■ The task
Could you output all of the records below exactly as they appear?

• • •

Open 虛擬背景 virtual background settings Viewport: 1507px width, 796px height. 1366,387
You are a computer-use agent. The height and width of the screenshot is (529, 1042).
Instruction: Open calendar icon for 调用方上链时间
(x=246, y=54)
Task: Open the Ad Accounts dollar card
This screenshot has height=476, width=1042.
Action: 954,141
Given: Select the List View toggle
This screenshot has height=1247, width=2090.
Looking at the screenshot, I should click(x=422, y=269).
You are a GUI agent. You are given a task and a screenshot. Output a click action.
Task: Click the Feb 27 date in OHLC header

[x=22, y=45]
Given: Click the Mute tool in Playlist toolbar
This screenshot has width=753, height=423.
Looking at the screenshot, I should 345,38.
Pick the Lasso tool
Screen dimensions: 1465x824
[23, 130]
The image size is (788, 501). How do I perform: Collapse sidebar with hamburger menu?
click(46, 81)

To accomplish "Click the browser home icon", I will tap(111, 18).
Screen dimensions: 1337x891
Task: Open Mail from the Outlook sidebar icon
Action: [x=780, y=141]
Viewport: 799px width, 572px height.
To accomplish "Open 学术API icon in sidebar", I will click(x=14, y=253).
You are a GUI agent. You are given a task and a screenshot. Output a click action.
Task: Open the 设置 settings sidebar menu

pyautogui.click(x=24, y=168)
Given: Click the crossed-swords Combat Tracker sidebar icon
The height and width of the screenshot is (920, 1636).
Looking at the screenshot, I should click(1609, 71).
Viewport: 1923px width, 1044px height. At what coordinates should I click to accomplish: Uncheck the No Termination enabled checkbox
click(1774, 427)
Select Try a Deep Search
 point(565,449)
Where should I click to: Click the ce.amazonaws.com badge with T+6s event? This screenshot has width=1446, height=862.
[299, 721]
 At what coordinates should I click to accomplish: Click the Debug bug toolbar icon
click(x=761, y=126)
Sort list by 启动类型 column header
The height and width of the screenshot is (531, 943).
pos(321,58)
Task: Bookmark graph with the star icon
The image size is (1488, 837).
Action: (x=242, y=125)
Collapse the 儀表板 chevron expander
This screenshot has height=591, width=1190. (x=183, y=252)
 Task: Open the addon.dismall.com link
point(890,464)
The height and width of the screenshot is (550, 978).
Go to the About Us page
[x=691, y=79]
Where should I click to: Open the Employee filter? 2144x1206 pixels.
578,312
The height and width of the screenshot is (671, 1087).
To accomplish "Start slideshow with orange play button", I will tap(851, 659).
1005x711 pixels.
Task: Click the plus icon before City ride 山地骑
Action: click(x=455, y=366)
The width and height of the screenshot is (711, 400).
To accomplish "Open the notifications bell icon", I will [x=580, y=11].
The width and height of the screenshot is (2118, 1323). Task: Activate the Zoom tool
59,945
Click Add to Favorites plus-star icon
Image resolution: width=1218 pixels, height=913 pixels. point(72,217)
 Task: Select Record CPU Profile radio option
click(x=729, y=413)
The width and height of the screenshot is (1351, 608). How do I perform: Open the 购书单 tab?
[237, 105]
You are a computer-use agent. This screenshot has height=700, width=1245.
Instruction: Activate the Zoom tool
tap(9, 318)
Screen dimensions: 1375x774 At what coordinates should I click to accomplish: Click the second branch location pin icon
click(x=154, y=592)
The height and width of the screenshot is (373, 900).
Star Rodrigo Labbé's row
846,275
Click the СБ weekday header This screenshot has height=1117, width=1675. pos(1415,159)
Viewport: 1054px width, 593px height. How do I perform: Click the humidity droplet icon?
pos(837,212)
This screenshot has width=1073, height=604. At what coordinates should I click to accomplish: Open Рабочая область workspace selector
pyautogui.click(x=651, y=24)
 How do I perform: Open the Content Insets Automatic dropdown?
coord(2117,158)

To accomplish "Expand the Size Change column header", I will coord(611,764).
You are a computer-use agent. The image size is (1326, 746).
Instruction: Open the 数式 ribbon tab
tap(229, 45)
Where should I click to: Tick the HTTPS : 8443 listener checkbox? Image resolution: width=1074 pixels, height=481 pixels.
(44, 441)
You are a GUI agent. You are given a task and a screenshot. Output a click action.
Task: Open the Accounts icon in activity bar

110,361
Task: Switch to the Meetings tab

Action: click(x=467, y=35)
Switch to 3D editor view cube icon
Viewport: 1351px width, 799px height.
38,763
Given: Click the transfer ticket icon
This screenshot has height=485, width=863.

• • •

■ The completed task
Open 虛擬背景 virtual background settings Viewport: 1507px width, 796px height. 1366,387
You are a computer-use agent. The height and width of the screenshot is (529, 1042).
Instruction: Open calendar icon for 调用方上链时间
(x=246, y=54)
Task: Open the Ad Accounts dollar card
This screenshot has height=476, width=1042.
Action: 954,141
Given: Select the List View toggle
This screenshot has height=1247, width=2090.
Looking at the screenshot, I should click(x=422, y=269).
You are a GUI agent. You are given a task and a screenshot. Output a click action.
Task: Click the Feb 27 date in OHLC header

[x=22, y=45]
Given: Click the Mute tool in Playlist toolbar
This screenshot has width=753, height=423.
Looking at the screenshot, I should 345,38.
Pick the Lasso tool
Screen dimensions: 1465x824
[23, 130]
The image size is (788, 501). How do I perform: Collapse sidebar with hamburger menu?
click(46, 81)

To accomplish "Click the browser home icon", I will tap(111, 18).
Screen dimensions: 1337x891
Task: Open Mail from the Outlook sidebar icon
Action: [x=780, y=141]
Viewport: 799px width, 572px height.
To accomplish "Open 学术API icon in sidebar", I will click(x=14, y=253).
You are a GUI agent. You are given a task and a screenshot. Output a click action.
Task: Open the 设置 settings sidebar menu

pyautogui.click(x=24, y=168)
Given: Click the crossed-swords Combat Tracker sidebar icon
The height and width of the screenshot is (920, 1636).
Looking at the screenshot, I should click(1609, 71).
Viewport: 1923px width, 1044px height. At what coordinates should I click to accomplish: Uncheck the No Termination enabled checkbox
click(1774, 427)
Select Try a Deep Search
 point(565,449)
Where should I click to: Click the ce.amazonaws.com badge with T+6s event? This screenshot has width=1446, height=862.
[299, 721]
 At what coordinates should I click to accomplish: Click the Debug bug toolbar icon
click(x=761, y=126)
Sort list by 启动类型 column header
The height and width of the screenshot is (531, 943).
pos(321,58)
Task: Bookmark graph with the star icon
The image size is (1488, 837).
Action: (x=242, y=125)
Collapse the 儀表板 chevron expander
This screenshot has height=591, width=1190. (x=183, y=252)
 Task: Open the addon.dismall.com link
point(890,464)
The height and width of the screenshot is (550, 978).
Go to the About Us page
[x=691, y=79]
Where should I click to: Open the Employee filter? 2144x1206 pixels.
578,312
The height and width of the screenshot is (671, 1087).
To accomplish "Start slideshow with orange play button", I will tap(851, 659).
1005x711 pixels.
Task: Click the plus icon before City ride 山地骑
Action: click(x=455, y=366)
The width and height of the screenshot is (711, 400).
To accomplish "Open the notifications bell icon", I will [x=580, y=11].
The width and height of the screenshot is (2118, 1323). Task: Activate the Zoom tool
59,945
Click Add to Favorites plus-star icon
Image resolution: width=1218 pixels, height=913 pixels. point(72,217)
 Task: Select Record CPU Profile radio option
click(x=729, y=413)
The width and height of the screenshot is (1351, 608). How do I perform: Open the 购书单 tab?
[237, 105]
You are a computer-use agent. This screenshot has height=700, width=1245.
Instruction: Activate the Zoom tool
tap(9, 318)
Screen dimensions: 1375x774 At what coordinates should I click to accomplish: Click the second branch location pin icon
click(x=154, y=592)
The height and width of the screenshot is (373, 900).
Star Rodrigo Labbé's row
846,275
Click the СБ weekday header This screenshot has height=1117, width=1675. pos(1415,159)
Viewport: 1054px width, 593px height. How do I perform: Click the humidity droplet icon?
pos(837,212)
This screenshot has width=1073, height=604. At what coordinates should I click to accomplish: Open Рабочая область workspace selector
pyautogui.click(x=651, y=24)
 How do I perform: Open the Content Insets Automatic dropdown?
coord(2117,158)

To accomplish "Expand the Size Change column header", I will coord(611,764).
You are a computer-use agent. The image size is (1326, 746).
Instruction: Open the 数式 ribbon tab
tap(229, 45)
Where should I click to: Tick the HTTPS : 8443 listener checkbox? Image resolution: width=1074 pixels, height=481 pixels.
(44, 441)
You are a GUI agent. You are given a task and a screenshot. Output a click action.
Task: Open the Accounts icon in activity bar

110,361
Task: Switch to the Meetings tab

Action: click(x=467, y=35)
Switch to 3D editor view cube icon
Viewport: 1351px width, 799px height.
38,763
Given: Click the transfer ticket icon
This screenshot has height=485, width=863.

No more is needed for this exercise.